REQUIREMENT → Those lines of the data that hold the word "agent" are to be copied out.

RECORDS SUPPLIED →
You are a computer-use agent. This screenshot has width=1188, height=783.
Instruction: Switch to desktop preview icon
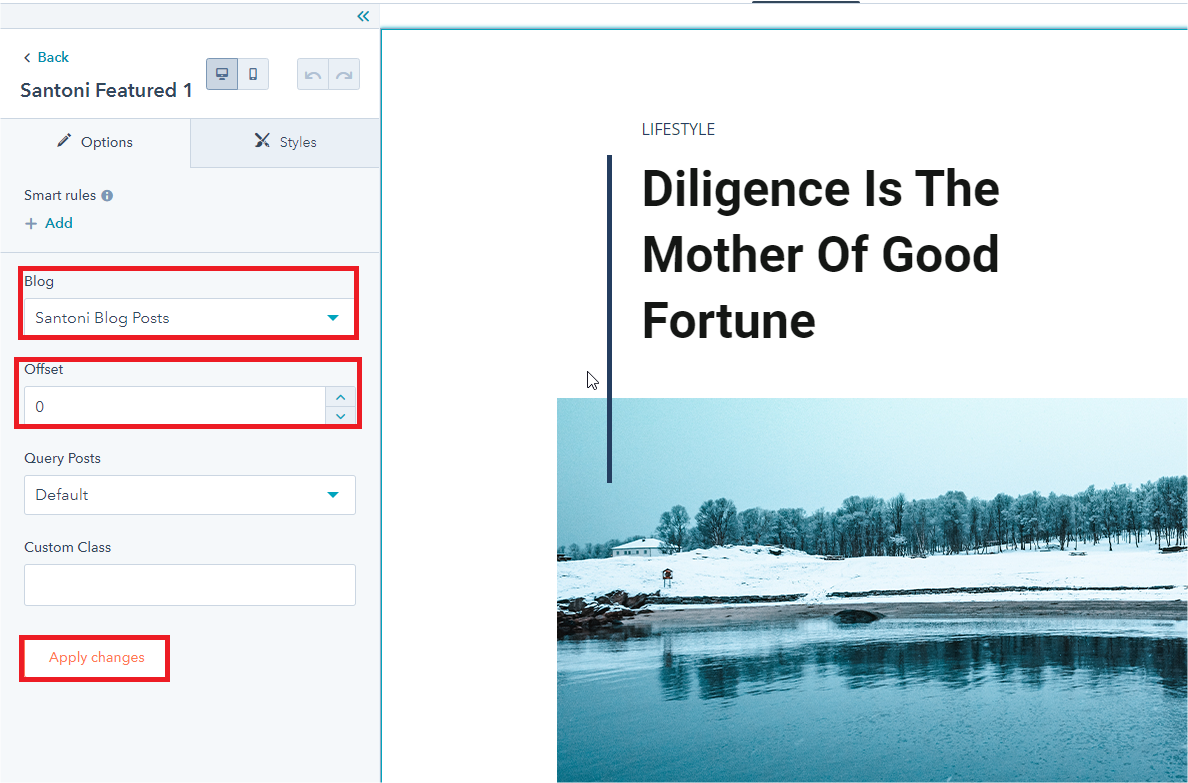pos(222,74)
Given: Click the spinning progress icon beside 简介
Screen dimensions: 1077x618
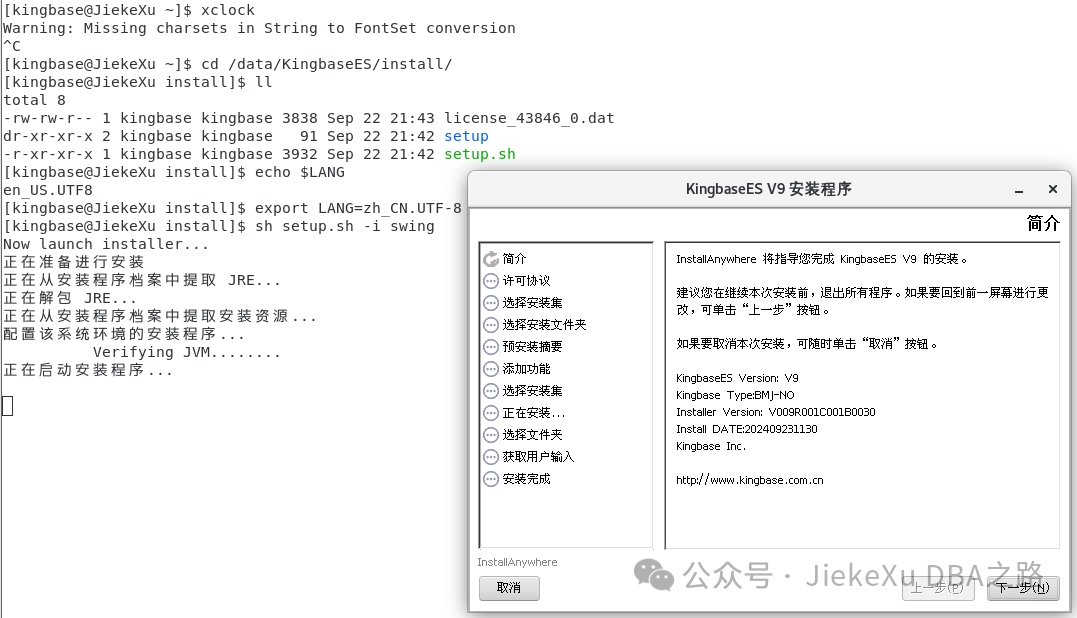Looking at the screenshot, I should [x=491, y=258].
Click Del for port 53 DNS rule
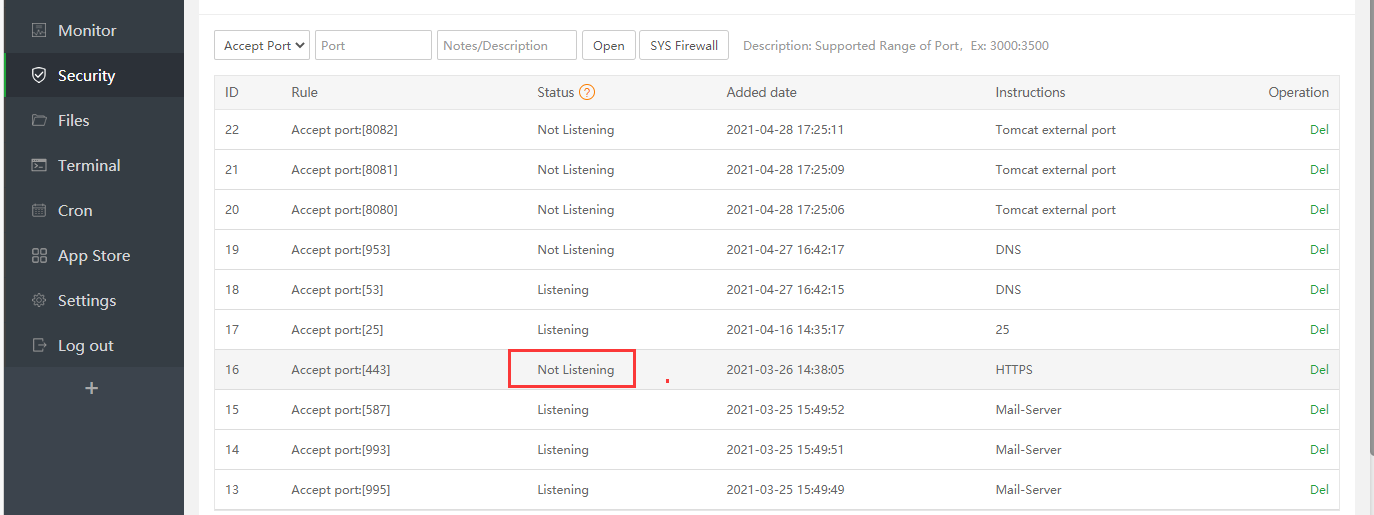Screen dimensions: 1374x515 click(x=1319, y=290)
* * *
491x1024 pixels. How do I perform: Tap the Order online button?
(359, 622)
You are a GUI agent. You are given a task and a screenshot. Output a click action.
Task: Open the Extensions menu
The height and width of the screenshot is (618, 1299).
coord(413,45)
==
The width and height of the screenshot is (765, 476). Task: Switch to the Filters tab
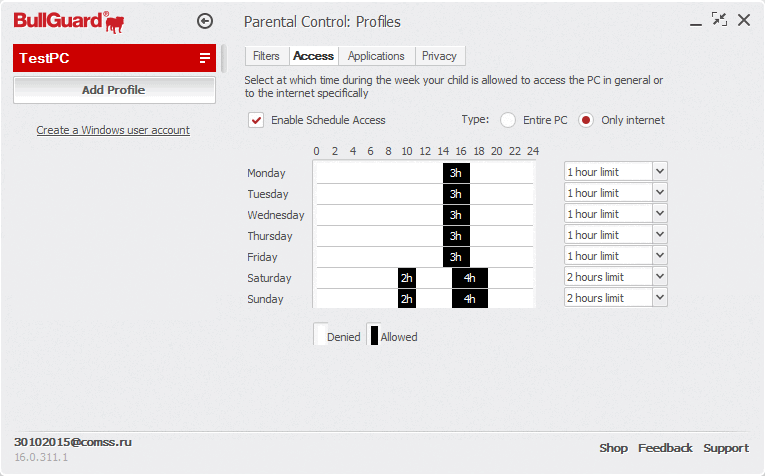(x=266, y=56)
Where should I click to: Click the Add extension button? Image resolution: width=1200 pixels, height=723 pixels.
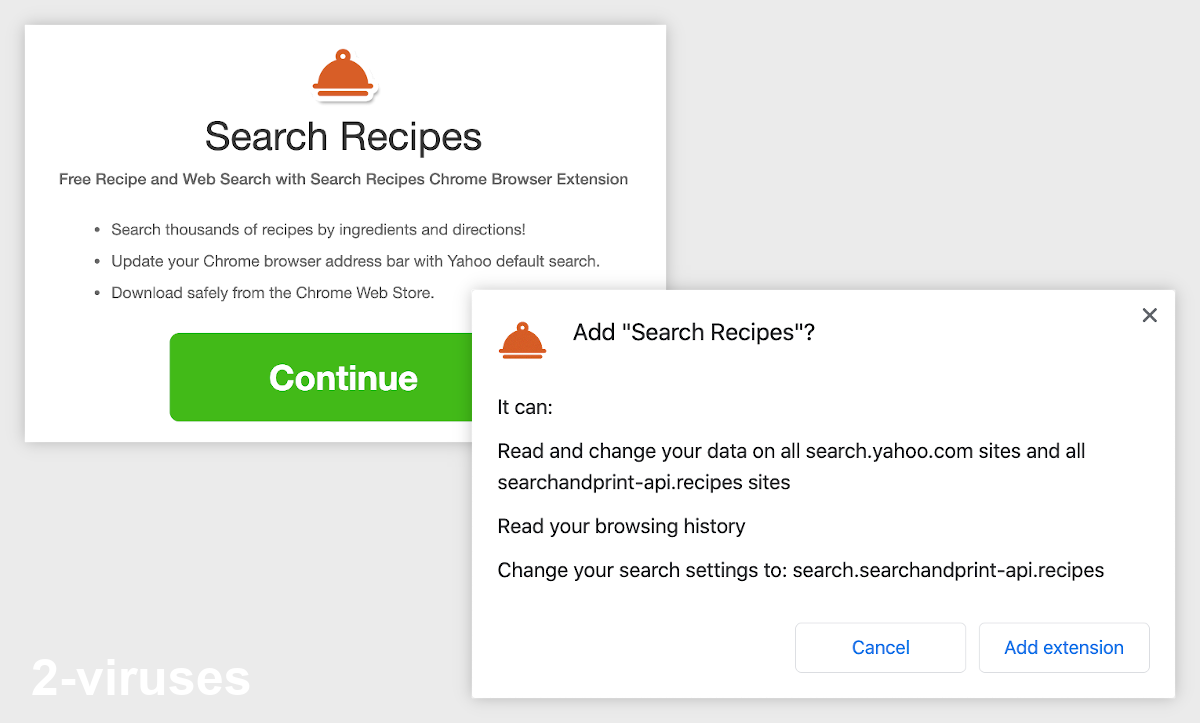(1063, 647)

TASK OUTPUT →
You are a computer-use agent. This screenshot has width=1188, height=783.
You are a GUI agent. You are given a task and a screenshot. Output a click action.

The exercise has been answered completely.